**AVAILABLE DATA:**

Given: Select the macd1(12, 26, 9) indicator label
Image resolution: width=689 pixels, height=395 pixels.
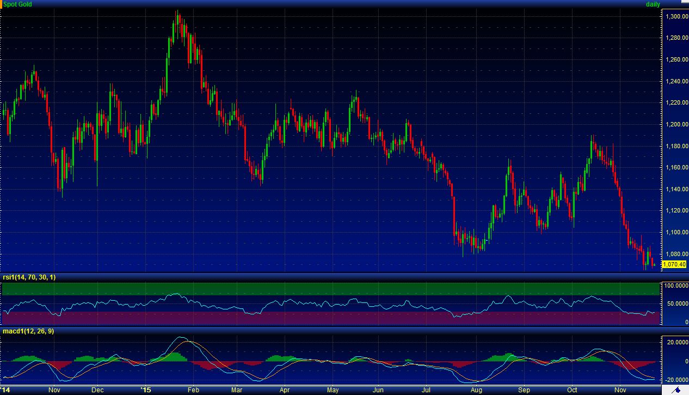Looking at the screenshot, I should (28, 331).
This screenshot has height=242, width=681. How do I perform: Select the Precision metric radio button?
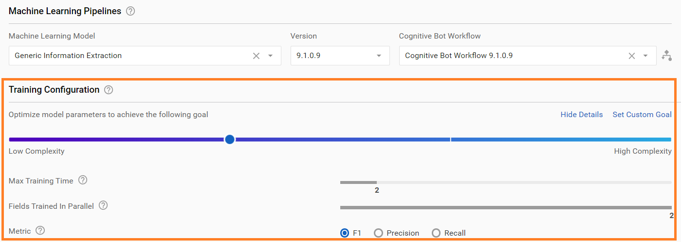pyautogui.click(x=378, y=233)
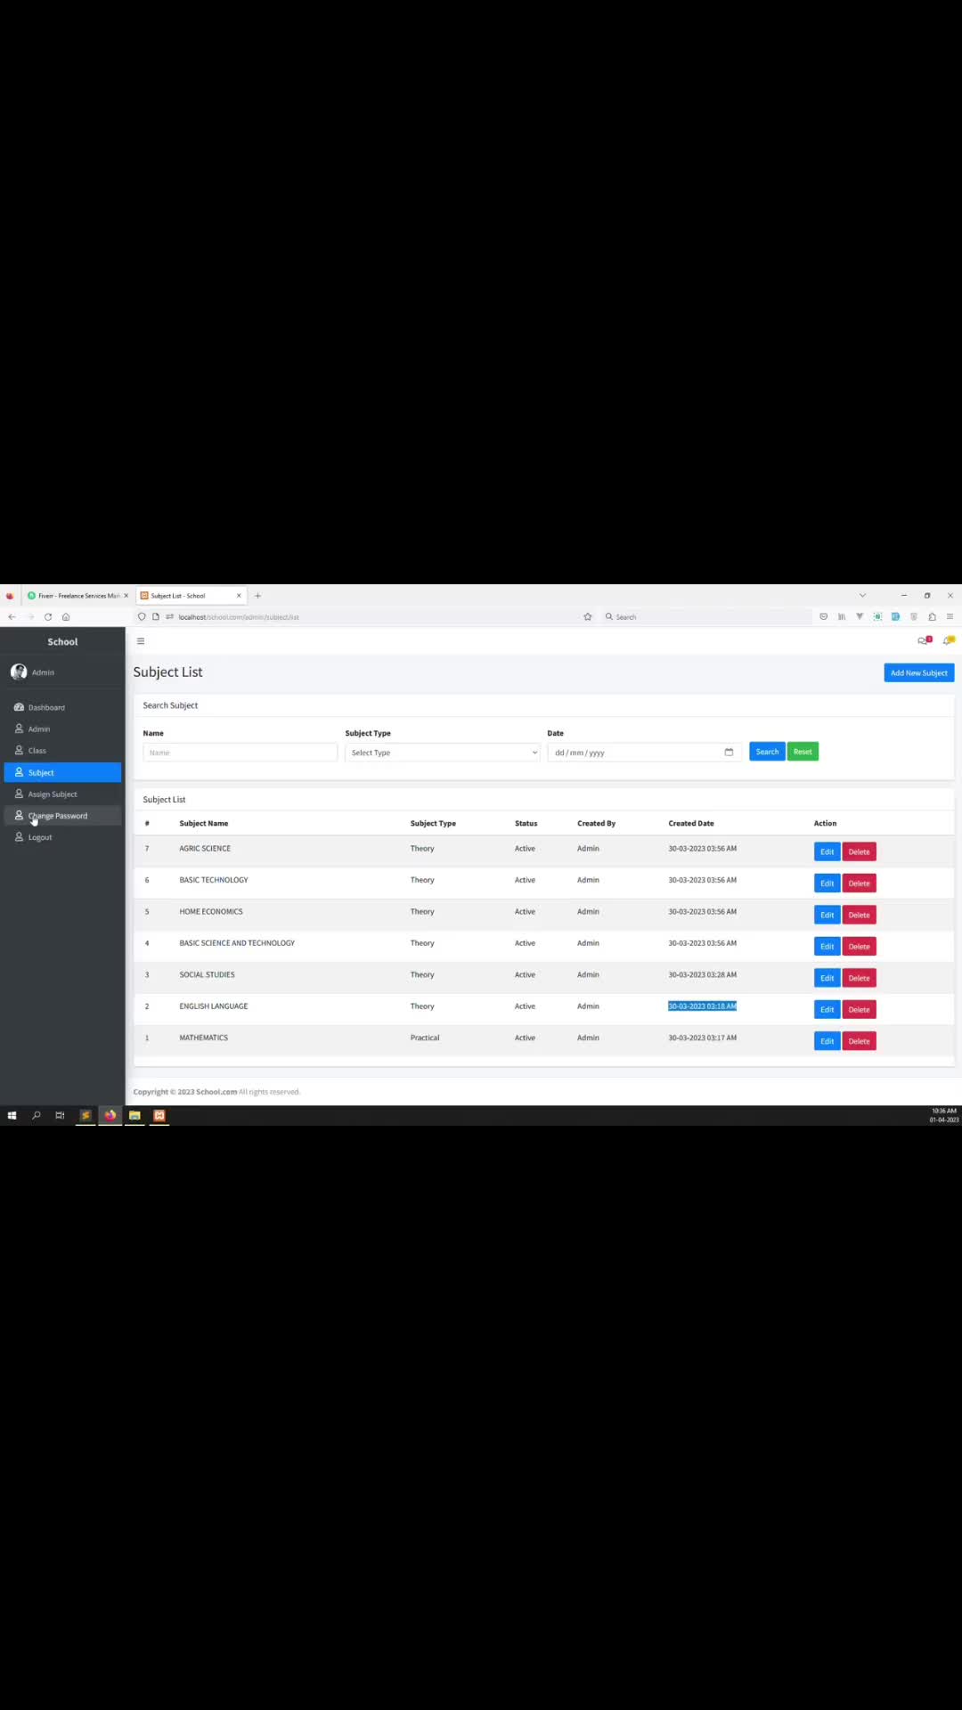
Task: Delete the MATHEMATICS subject
Action: click(859, 1041)
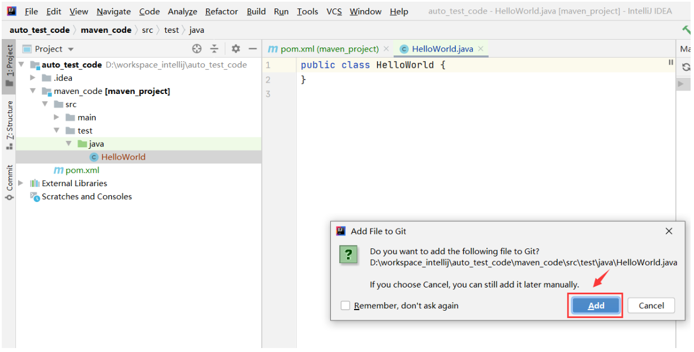Select HelloWorld class file in tree
This screenshot has width=694, height=352.
tap(123, 157)
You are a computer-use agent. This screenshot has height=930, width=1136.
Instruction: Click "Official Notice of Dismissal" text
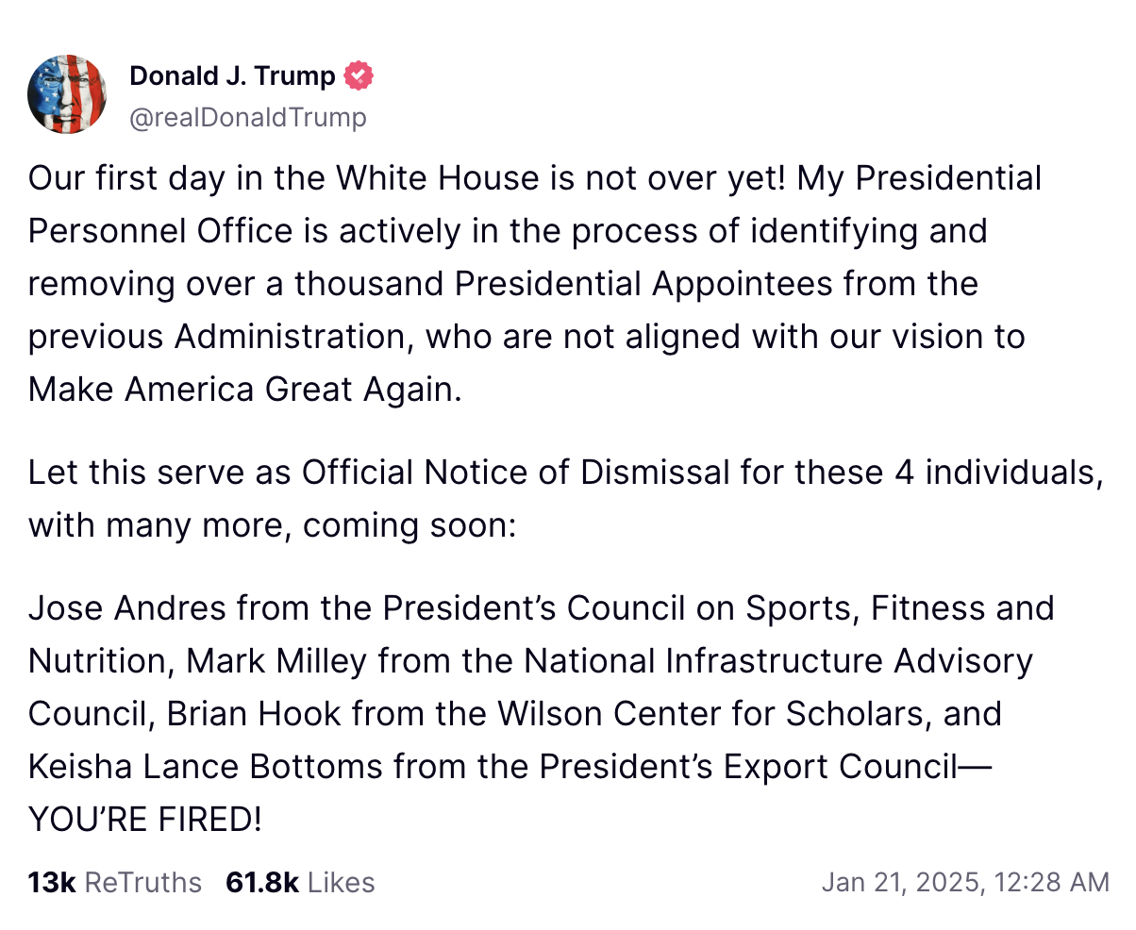pyautogui.click(x=515, y=473)
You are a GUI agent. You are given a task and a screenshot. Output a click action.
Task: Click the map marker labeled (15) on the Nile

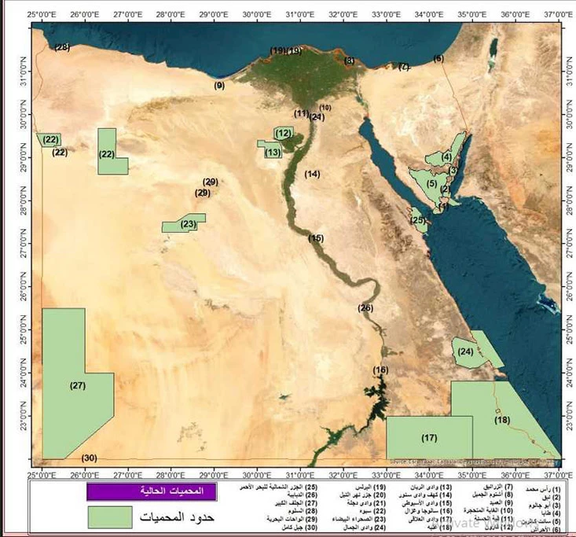(316, 238)
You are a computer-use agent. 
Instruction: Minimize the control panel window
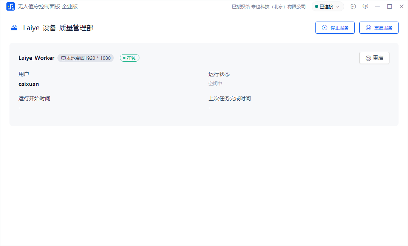377,6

**WHAT YOU HAVE TO DO:** Pictures in the entries are to be skipped, and everything else repeated word for word.

**THE ANSWER:**
Given: Select the macd1(12, 26, 9) indicator label
Image resolution: width=689 pixels, height=395 pixels.
Looking at the screenshot, I should (28, 331).
This screenshot has height=242, width=681. How do I perform: Select the Precision metric radio button?
pyautogui.click(x=378, y=233)
Task: Delete the MATHEMATICS subject
Action: click(859, 1041)
Select HelloWorld class file in tree
This screenshot has width=694, height=352.
tap(123, 157)
You are a computer-use agent. This screenshot has height=930, width=1136.
Instruction: Click "Official Notice of Dismissal" text
pyautogui.click(x=515, y=473)
You are a GUI agent. You are given a task and a screenshot. Output a click action.
Task: Click the map marker labeled (15) on the Nile

(316, 238)
You are a computer-use agent. 
Instruction: Minimize the control panel window
377,6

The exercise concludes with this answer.